MANILA (Reuters) - The Philippine military has revived plans to build new air and naval bases at Subic Bay, a former U.S. naval base that American forces could use to counter China’s creeping presence in the disputed South China Sea, senior navy officials said.
The proposed bases in the Philippines, a close U.S. ally, coincides with a resurgence of U.S. warships, planes and personnel in the region as Washington turns its attention to a newly assertive China and shifts its foreign, economic and security policy towards Asia.
The bases would allow the Philippines to station warships and fighter jets just 124 nautical miles from Scarborough Shoal, a contentious area of the South China Sea now controlled by China after a tense standoff last year.
The Philippine navy, whose resources and battle capabilities are no match for China’s growing naval might, has yet to formally present its 10-billion-peso ($230 million) base development plan to President Benigno Aquino.
But senior officials say they believe it has a strong chance of winning approval as Aquino seeks to upgrade the country’s decrepit forces.
The Philippine Congress last year approved $1.8 billion for military modernization, with the bulk going to acquisition of ships, aircraft and equipment such as radar. The military had raised the plan in the past, but is now pushing it with more urgency following a series of naval stand-offs with China.
“The chances of this plan taking off under President Aquino are high because his administration has been very supportive in terms of equipment upgrade,” said a senior military officer who asked not to be identified.
“The people around him understood our needs and more importantly, what our country is facing at this time.”

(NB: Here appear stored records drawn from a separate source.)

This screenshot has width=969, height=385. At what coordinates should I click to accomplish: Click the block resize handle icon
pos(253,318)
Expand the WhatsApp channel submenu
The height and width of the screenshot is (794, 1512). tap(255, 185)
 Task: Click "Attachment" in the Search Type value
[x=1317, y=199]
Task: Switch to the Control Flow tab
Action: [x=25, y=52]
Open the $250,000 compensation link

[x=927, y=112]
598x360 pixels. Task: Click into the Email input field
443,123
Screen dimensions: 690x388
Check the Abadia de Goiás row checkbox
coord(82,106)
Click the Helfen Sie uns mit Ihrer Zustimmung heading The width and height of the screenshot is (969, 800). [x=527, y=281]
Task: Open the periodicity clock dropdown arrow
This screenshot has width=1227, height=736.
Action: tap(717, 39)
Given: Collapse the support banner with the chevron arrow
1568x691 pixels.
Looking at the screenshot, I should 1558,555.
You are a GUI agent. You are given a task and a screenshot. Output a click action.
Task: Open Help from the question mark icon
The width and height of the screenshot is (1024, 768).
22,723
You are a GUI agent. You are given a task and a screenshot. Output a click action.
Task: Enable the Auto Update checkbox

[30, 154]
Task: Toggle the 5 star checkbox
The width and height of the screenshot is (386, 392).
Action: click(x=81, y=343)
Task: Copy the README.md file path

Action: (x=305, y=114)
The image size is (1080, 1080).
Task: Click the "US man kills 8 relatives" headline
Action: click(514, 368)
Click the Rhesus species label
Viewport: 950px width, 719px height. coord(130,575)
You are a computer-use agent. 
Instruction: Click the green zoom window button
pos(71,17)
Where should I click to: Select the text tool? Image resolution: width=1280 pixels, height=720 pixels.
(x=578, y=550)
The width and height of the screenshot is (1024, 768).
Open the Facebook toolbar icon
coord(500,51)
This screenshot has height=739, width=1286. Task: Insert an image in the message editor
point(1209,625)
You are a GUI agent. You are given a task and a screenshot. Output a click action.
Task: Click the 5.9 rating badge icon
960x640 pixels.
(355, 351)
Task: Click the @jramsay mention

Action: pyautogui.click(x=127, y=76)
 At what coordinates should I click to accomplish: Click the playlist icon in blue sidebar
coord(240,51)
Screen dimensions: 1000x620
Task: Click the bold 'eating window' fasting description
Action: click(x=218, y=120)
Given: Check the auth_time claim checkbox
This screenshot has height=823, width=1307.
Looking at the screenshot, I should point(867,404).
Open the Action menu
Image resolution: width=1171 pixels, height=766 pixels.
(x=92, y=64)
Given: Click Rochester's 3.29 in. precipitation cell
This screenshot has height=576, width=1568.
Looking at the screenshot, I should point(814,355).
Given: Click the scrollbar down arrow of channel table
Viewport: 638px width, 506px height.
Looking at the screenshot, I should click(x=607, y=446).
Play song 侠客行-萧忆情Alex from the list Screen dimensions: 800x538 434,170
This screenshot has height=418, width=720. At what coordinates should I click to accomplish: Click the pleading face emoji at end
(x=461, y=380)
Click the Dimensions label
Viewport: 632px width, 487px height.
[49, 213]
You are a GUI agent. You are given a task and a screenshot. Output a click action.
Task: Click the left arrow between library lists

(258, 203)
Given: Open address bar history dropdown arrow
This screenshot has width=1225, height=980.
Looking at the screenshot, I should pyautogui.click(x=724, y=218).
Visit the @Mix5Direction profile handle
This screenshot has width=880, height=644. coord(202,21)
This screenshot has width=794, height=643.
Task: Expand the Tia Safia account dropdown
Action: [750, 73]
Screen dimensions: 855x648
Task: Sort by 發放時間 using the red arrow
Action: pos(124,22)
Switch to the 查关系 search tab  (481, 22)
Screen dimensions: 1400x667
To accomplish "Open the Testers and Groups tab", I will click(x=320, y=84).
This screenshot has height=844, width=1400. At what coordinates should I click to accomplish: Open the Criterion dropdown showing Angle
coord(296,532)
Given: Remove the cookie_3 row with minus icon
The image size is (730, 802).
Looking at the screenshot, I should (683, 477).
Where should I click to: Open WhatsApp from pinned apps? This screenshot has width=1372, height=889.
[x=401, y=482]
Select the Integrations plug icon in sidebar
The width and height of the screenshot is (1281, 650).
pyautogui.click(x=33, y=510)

Subic, a deep-water port sheltered by jungle-clad mountains 80 km (50 miles) north of Manila, has been a special economic zone since U.S. forces were evicted in 1992, ending 94 years of American military presence in the Philippines and shutting the largest U.S. military installation in Southeast Asia.
Since then, American warships and planes have been allowed to visit the Philippines for maintenance and refueling.
U.S. military “rotations” through the Philippines have become more frequent as Beijing grows more assertive in the South China Sea, a vast expanse of mineral-rich waters and vital sea lanes claimed entirely by China, Taiwan and Vietnam and in part by Malaysia, Brunei and the Philippines - one of Asia’s biggest security flashpoints.
A 30-hectare (74-acre) area has been identified for the bases, which would station fighter jets and the Philippines’ biggest warships that patrol the disputed sea, including two Hamilton-class cutter ships it acquired for free from the United States.
The plan has taken on added urgency since a tense two-month standoff last year between Chinese and Philippine ships at the Scarborough Shoal, which is only about 124 nautical miles off the Philippine coast. Chinese ships now control the shoal, often chasing away Filipino fishermen.
U.S. and Philippine navy ships begin war games near the shoal on Thursday.
The South China Sea dispute will again loom large over regional diplomacy next week when U.S. Secretary of State John Kerry joins his counterparts from Southeast Asian nations and China among other countries for an annual meeting in Brunei.
The Philippines plans to raise the issue of Chinese ships’ “encroachment” near another disputed coral reef where Manila recently beefed up its small military presence, diplomatic sources told Reuters. China in turn has accused the Philippines of “illegal occupation” of the reef, which is a strategic gateway to an area believed to be rich in oil and natural gas.
When asked about the Subic plan, the Chinese Foreign Ministry urged its neighbors to push for peace.
“China urges the Philippines and regional countries to meet one another halfway, make joint efforts to maintain mutual trust between countries, make positive efforts towards regional peace and security and play a constructive role,” ministry spokeswoman Hua Chunying told reporters.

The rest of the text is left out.